Mahavira (former Muslim)
Testimony of Leaving Islam
I was born into a household with two faiths. My mother is nominally Christian, with a (mostly) rational mind. My father is Muslim. I was raised the latter; learning to read Arabic, learning prayers and following the traditions of the faith. I spent much of the early part of my life in front of a Qaida, Koran or other religious book. While other children played and watched cartoons after school, I read aloud Surats from the Koran. My aunt had a miraculous ability to correct every mistake, every mis-pronunciation while cooking nearby. As for the meaning of what I read, I had no idea.
Growing up, I was very close to my father. He was incredibly loving and selfless. It is for this reason that I held Islam close and dear to me. My father didn't lie, he was a caring and devoted man; I believed that this must be associated somehow with the religion he believed in so strongly. Any religion that my father believed in had to be Truth. So when I attained something good, it was by the grace of Allah. Indeed, I felt in my heart that it really was a reward from God. When I needed help, I turned to Allah. Sinning meant praying for forgiveness, du'ah, sadka.

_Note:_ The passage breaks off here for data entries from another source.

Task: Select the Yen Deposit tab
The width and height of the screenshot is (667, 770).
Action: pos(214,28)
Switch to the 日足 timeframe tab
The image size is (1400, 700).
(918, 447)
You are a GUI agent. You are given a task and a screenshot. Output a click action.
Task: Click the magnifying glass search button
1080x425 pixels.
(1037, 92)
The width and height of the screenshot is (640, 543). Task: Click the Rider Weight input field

Unfortunately, there was trouble from an early age - my mind was filled with questions, doubts, compassion. There is an unwritten rule in Islamic society: 'don't ask questions'. While apologists and `modern' Muslims may claim this the fault of the individual community leaders and not the religion, it is accepted as fact that Islam does nothing to promote critical thinking. The most common response to questions was, 'who told you about this?', 'who have you been talking to?'. The Jews and Freemasons were always out to destroy Islam with their friends the Christians. It was never explained exactly why this was going on, just that it was.
Family and community politics drove my parents away from the Mosque and community. As I grew older, religion became less important. It wasn't until I was 19 or 20 that I came back. The emptiness of a life of `hanging out', going to nightclubs, etc, drove me to find a greater meaning to life. I remembered once feeling that Islam was great and true. I always felt, in the back of my mind, that one day I would return. Turning to the Internet, reading testimonials of reverts moved me emotionally. Studying the history of 'glorious' Islamic civilizations fanned a desire to identify.

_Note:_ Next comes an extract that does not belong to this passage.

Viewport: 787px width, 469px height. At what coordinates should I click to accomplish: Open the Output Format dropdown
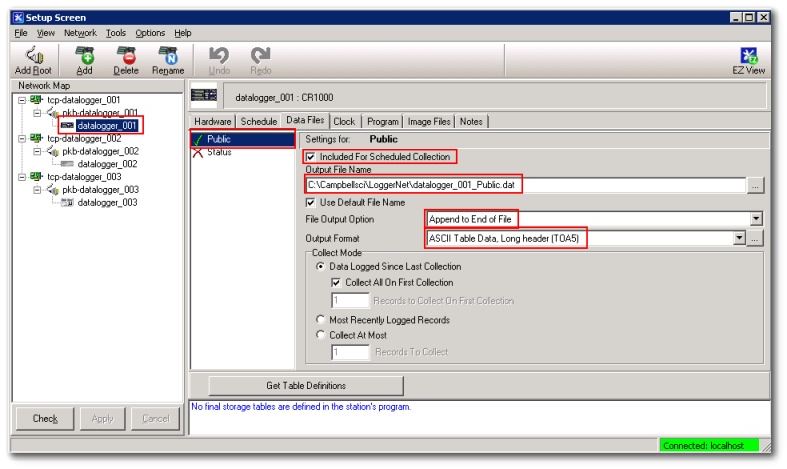click(739, 238)
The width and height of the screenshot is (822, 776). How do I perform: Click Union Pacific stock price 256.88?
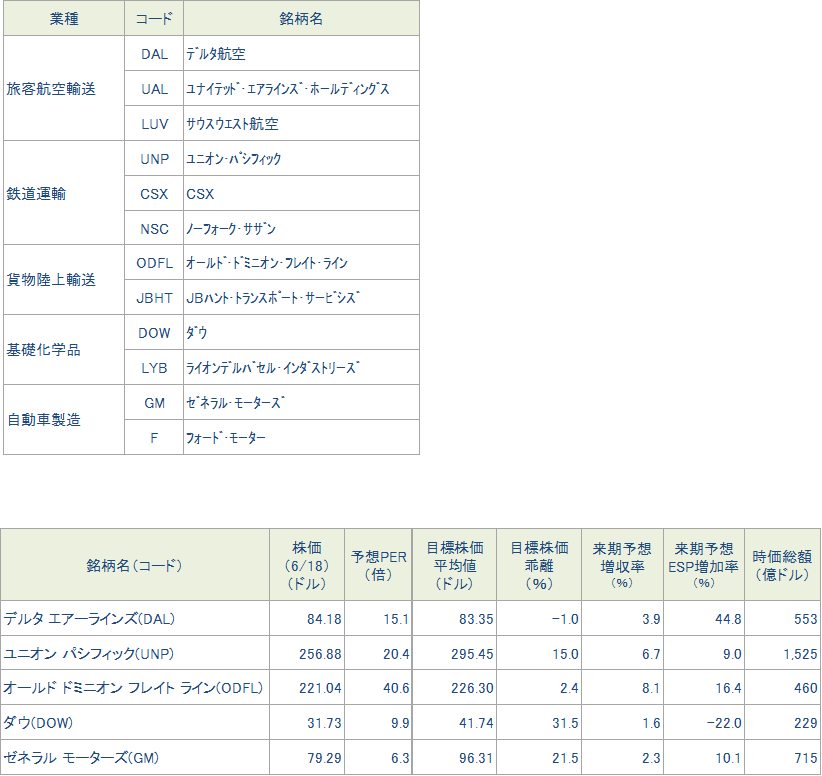(x=320, y=654)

I was comfortable, for a while. What I liked about being a Muslim was the community. Muslims are generally very warm and hospitable. There was nothing nicer than going to Jumma, praying with and saying Salaam to everyone. The khutbas did not teach me very much. When they were not about the virtues of donating to the Mosque, they discussed the obvious faults of man and how Islam was the solution.

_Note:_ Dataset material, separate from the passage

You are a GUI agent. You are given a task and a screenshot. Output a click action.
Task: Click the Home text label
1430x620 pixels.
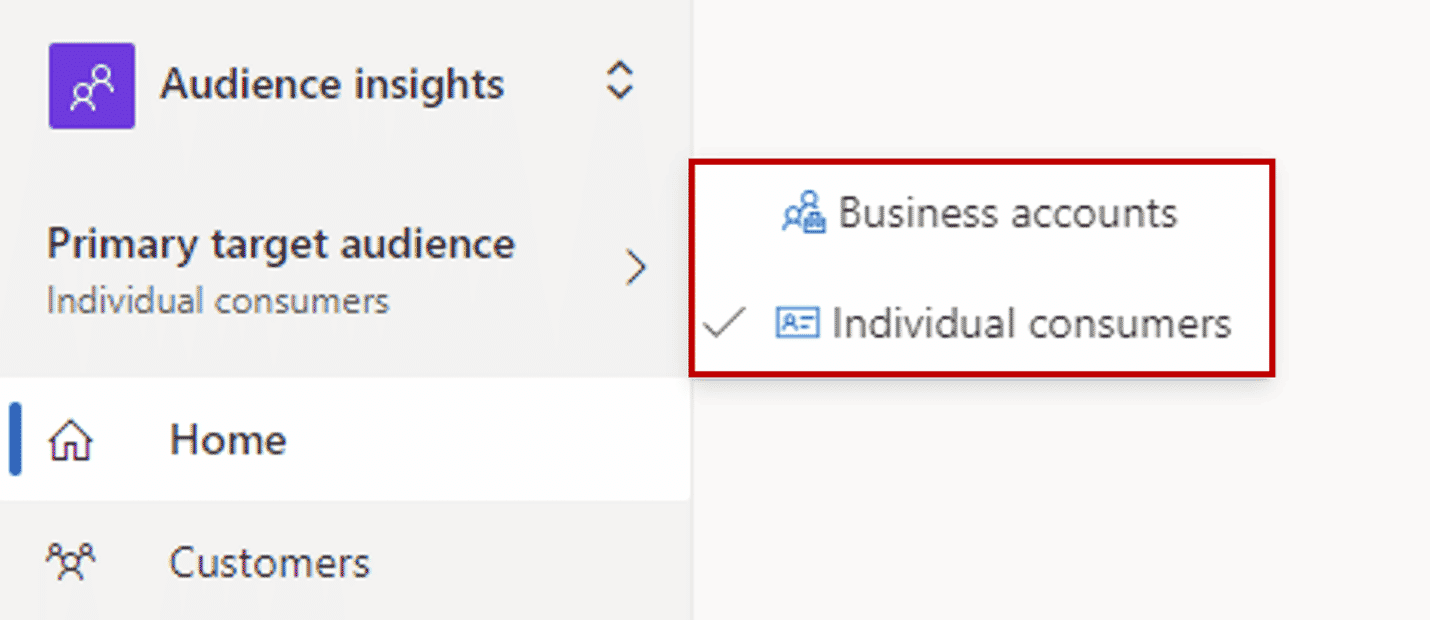(x=228, y=440)
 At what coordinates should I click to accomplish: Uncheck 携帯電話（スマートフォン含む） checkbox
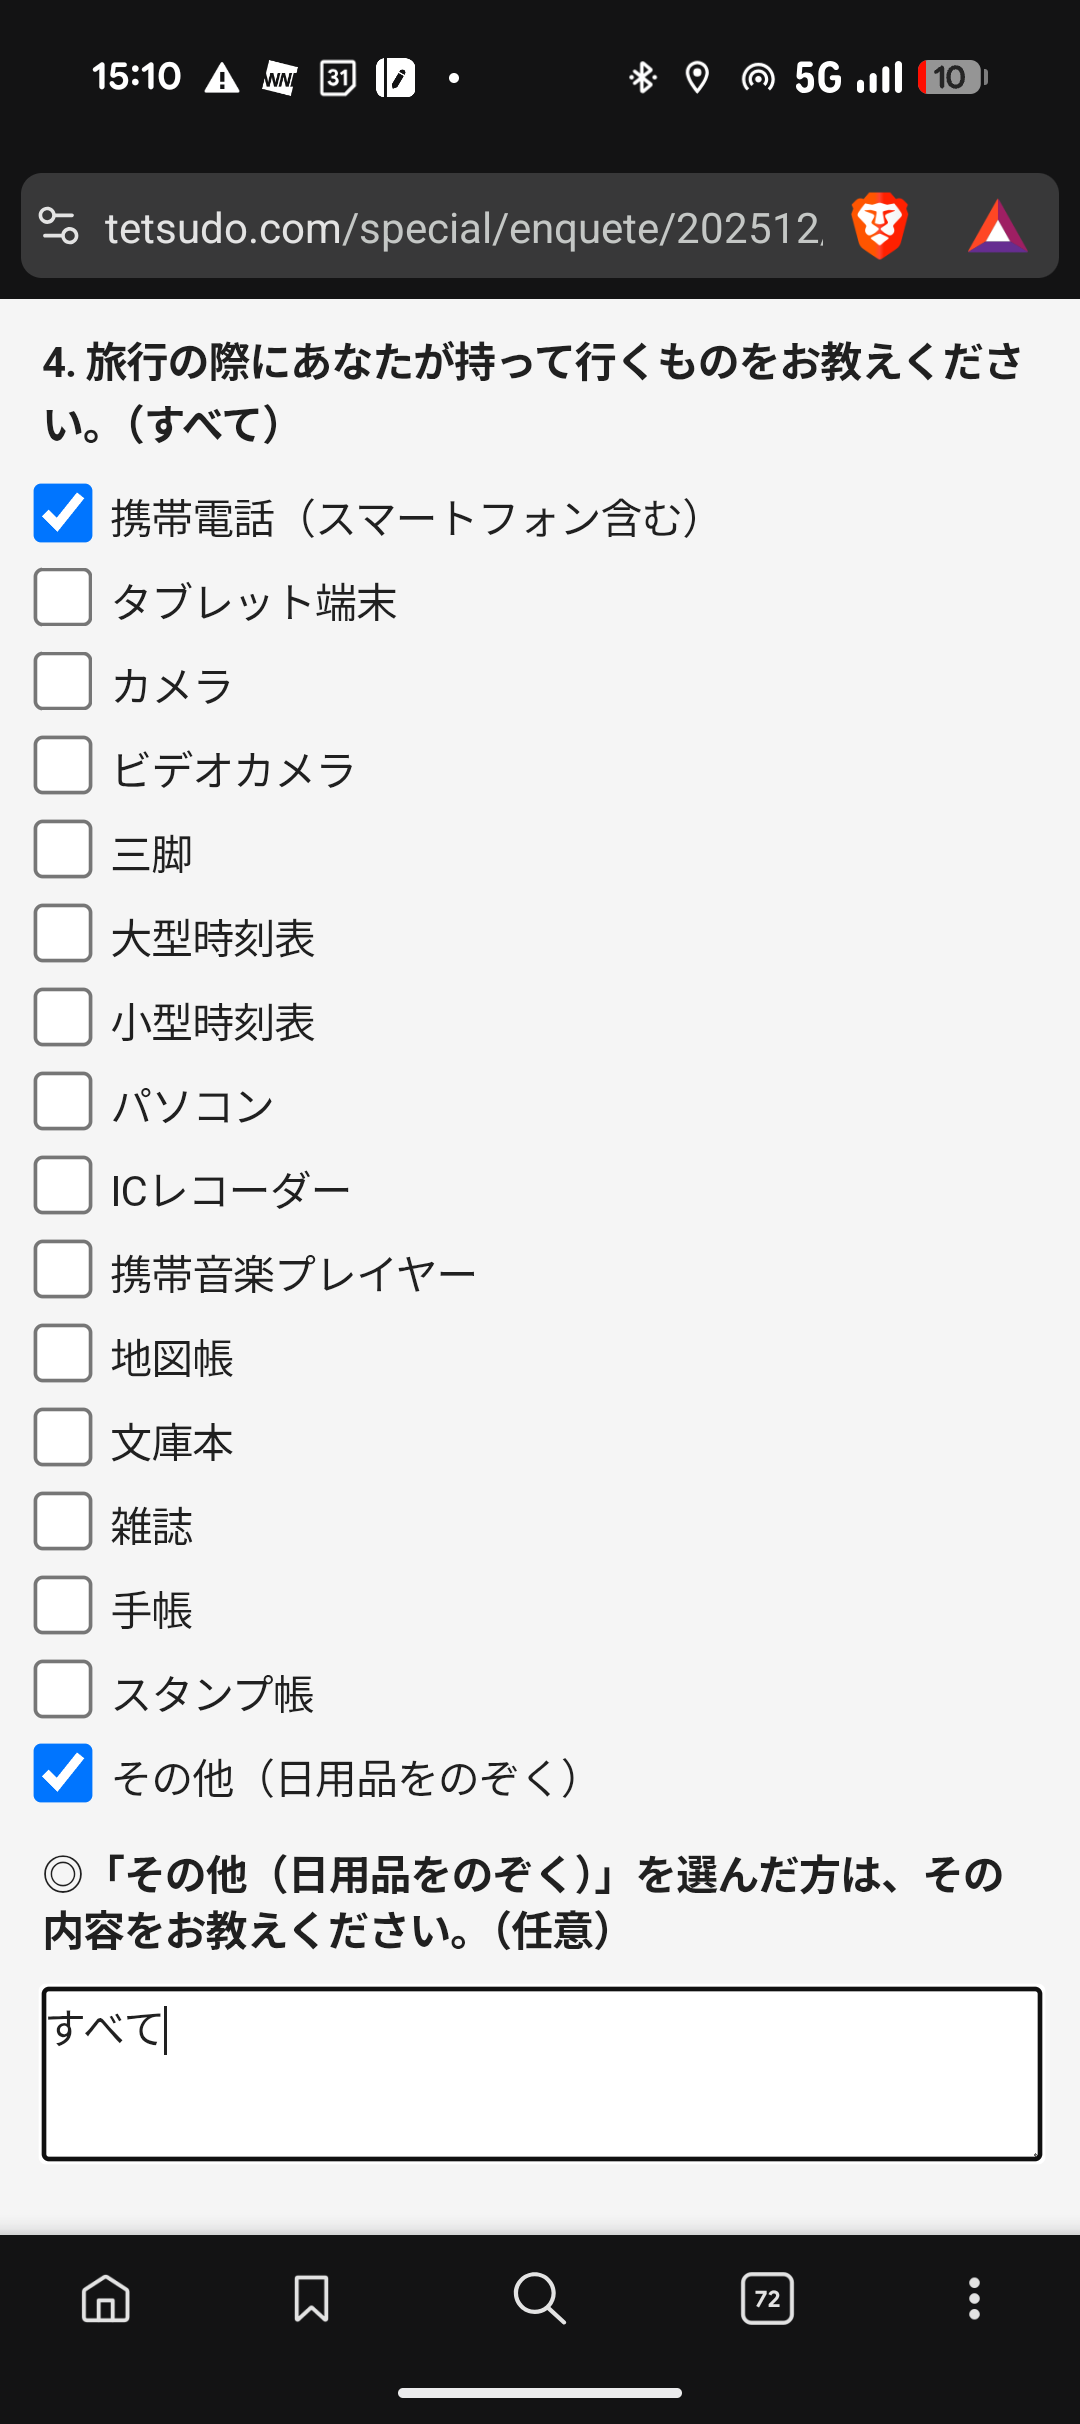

I tried really hard to find some deep meaning in the Koran. I read it every night, trying to work my way through. At first, I was disturbed by the contradicting nature of Allah. In the Koran, Allah constantly asserts how all forgiving and merciful he is. That's very nice, except for the fact that he threatens `fire' for this or that almost as often. I didn't understand this. I continued to read it, assuming that I simply could not comprehend the greater meaning. To be completely honest, the more I read, the less I believed it was divine. It was repetitive and uninspiring. There were very few verses that touched me.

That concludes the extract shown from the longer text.